Yemen, then, has a fairly robust, dynamic political system. This gets played out in the country’s many rebellions: every major political force in the country maintains ties to every other, including the Houthis in the north, the various southern opposition movements and even al Qaeda in the Arabian Peninsula (AQAP).

AQAP clouds all thinking on Yemen, and understandably so: The U.S. has famously flagged one AQAP member, a U.S. citizen named Anwar al-Aulaqi, for capture or death. AQAP has mailed letter bombs to the U.S. and is widely blamed for inspiring, somehow, Islamist militants here. Army Major Nidal Hassan, who murdered 13 people at Ft. Hood last year, reportedly sought Aulaqi’s blessing before he went on his rampage. AQAP is also why the U.S. continues to increase its military subsidies to Yemen, which now approach nearly $250 million per year, in an effort to combat the terror group.

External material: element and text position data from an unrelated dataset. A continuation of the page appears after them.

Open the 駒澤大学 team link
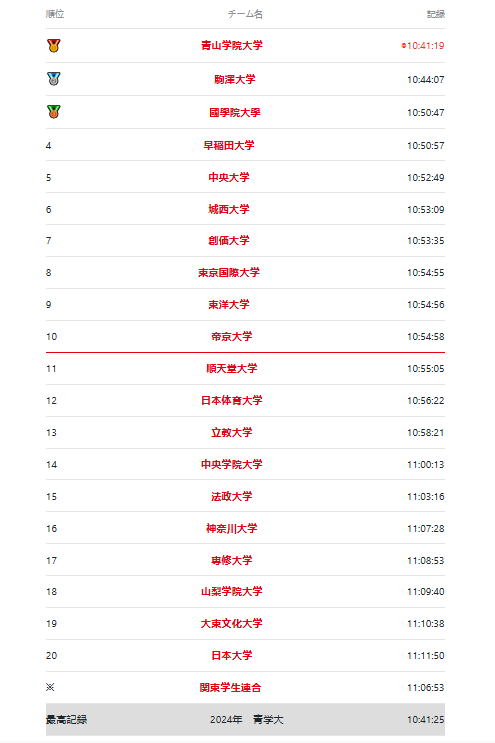This screenshot has height=743, width=495. [234, 79]
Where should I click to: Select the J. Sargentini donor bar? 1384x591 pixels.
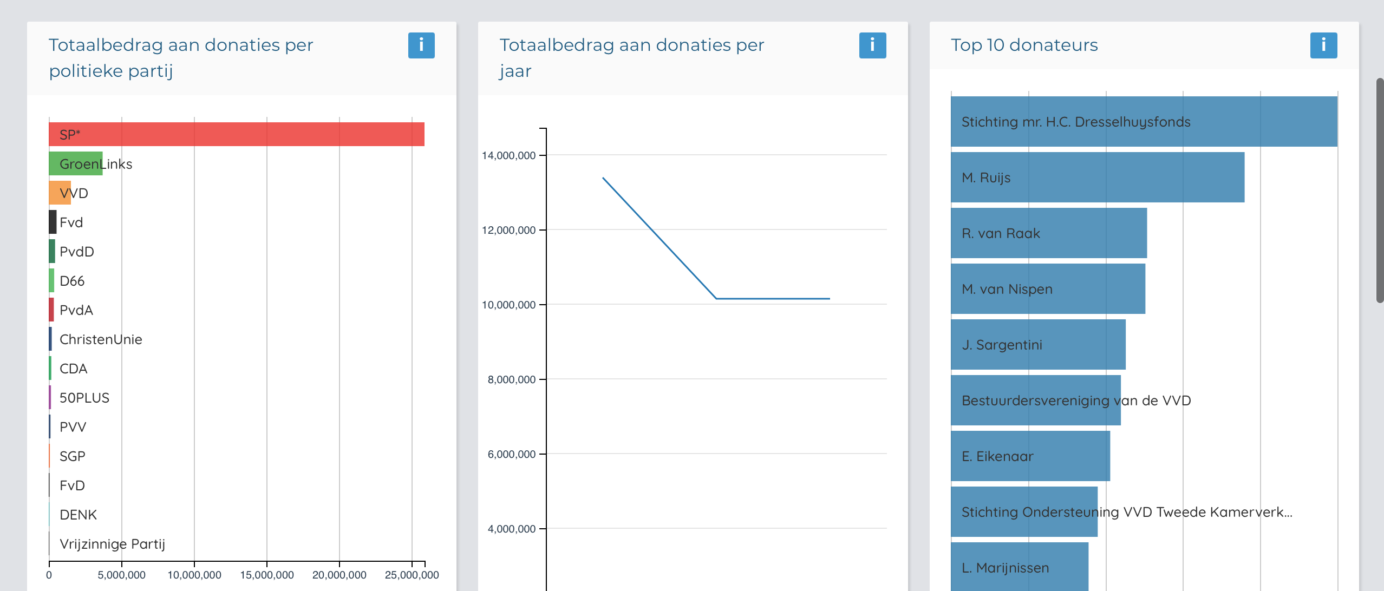(1038, 344)
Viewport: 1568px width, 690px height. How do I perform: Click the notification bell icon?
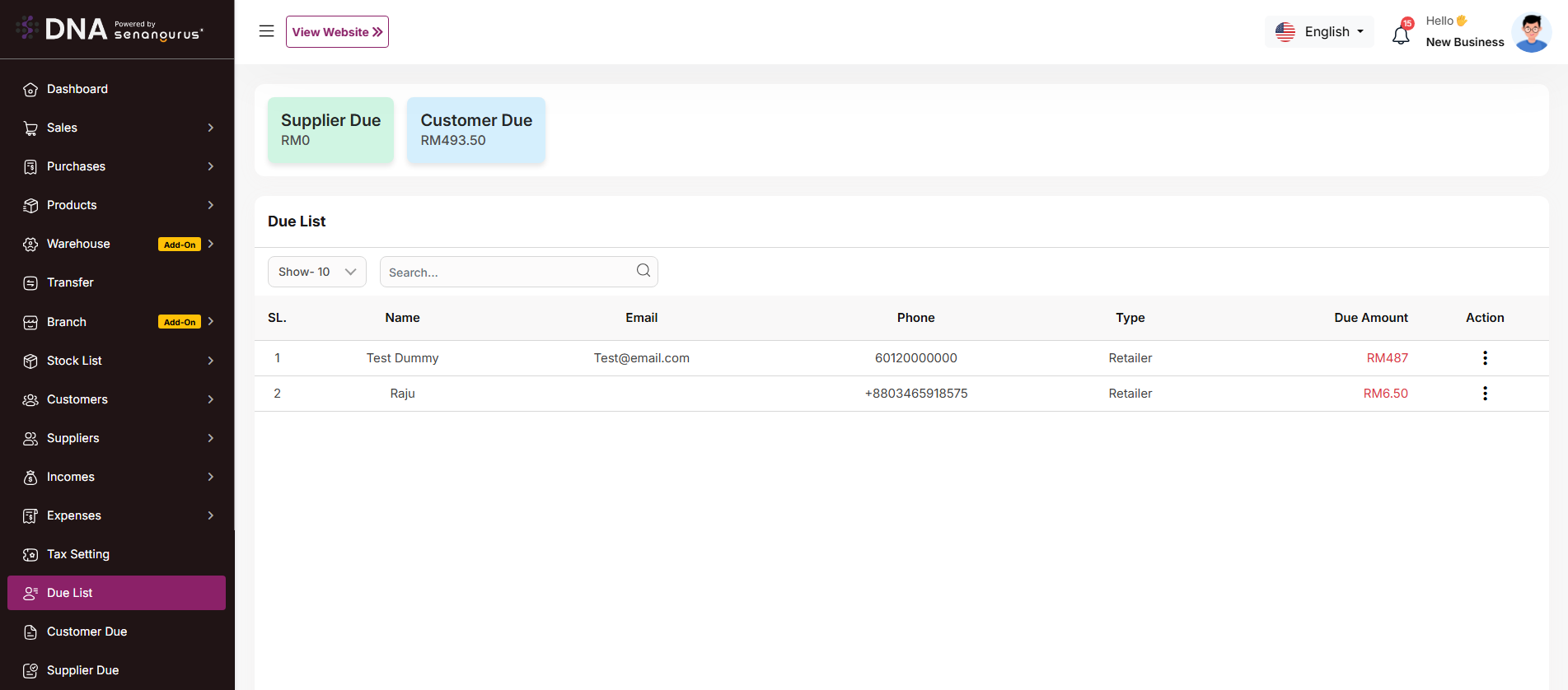[x=1401, y=35]
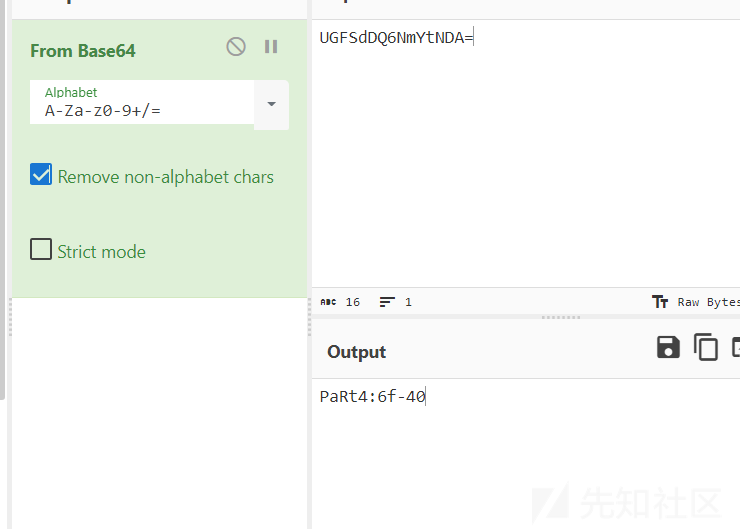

Viewing Yemen solely through the lens of its conflicts, however, misses the bigger picture, just as viewing Yemeni politics through the lens of President Saleh obscures important components of its makeup and behavior. By viewing Yemen only in terms of the Zaydis chafing under Saleh, or some groups in the south agitating for independence, or AQAP setting off bombs at checkpoints and funerals, we miss the reasons behind those conflicts: a huge youth bulge, pervasive unemployment, water shortages, economic stagnation and political marginalization. Similarly, many in the U.S. describe Saleh as “beleaguered,” and “nondemocratic,” as if either term really explains the dynamism and vigor of either the opposition movements or the wrangling within Saleh’s own inner circle.

Partly, this is because the vast majority of insight from Yemen comes by way of urban, educated elites — in most analysis of Yemen’s issues the countryside, where the vast majority of people live, is a relative mystery. But even elite opinion is insufficient: The latest round of protests probably had a number of causes behind them, one of which may have been the unrest in Tunisia and Egypt. At the same time, and quite unlike the protesters in Tunis and Cairo, Yemenis aren’t demanding revolution, but rather reform and peaceful transition of power. It is a totally different animal.

Part of Saleh’s announcement declining reelection was a slight postponement of April’s parliamentary election until voter records can be compiled — a concession the JMP has been demanding as a condition for their participation. That, more than Saleh’s announcement about his noncandidacy, is probably the most important news to come out of Yemen this week. It gives hope to the prospect of eventually reforming the electoral process enough to keep the opposition involved — and that means there just might be a fair vote for Parliament this spring or summer. It’s not quite a revolution, but it is most definitely a positive change.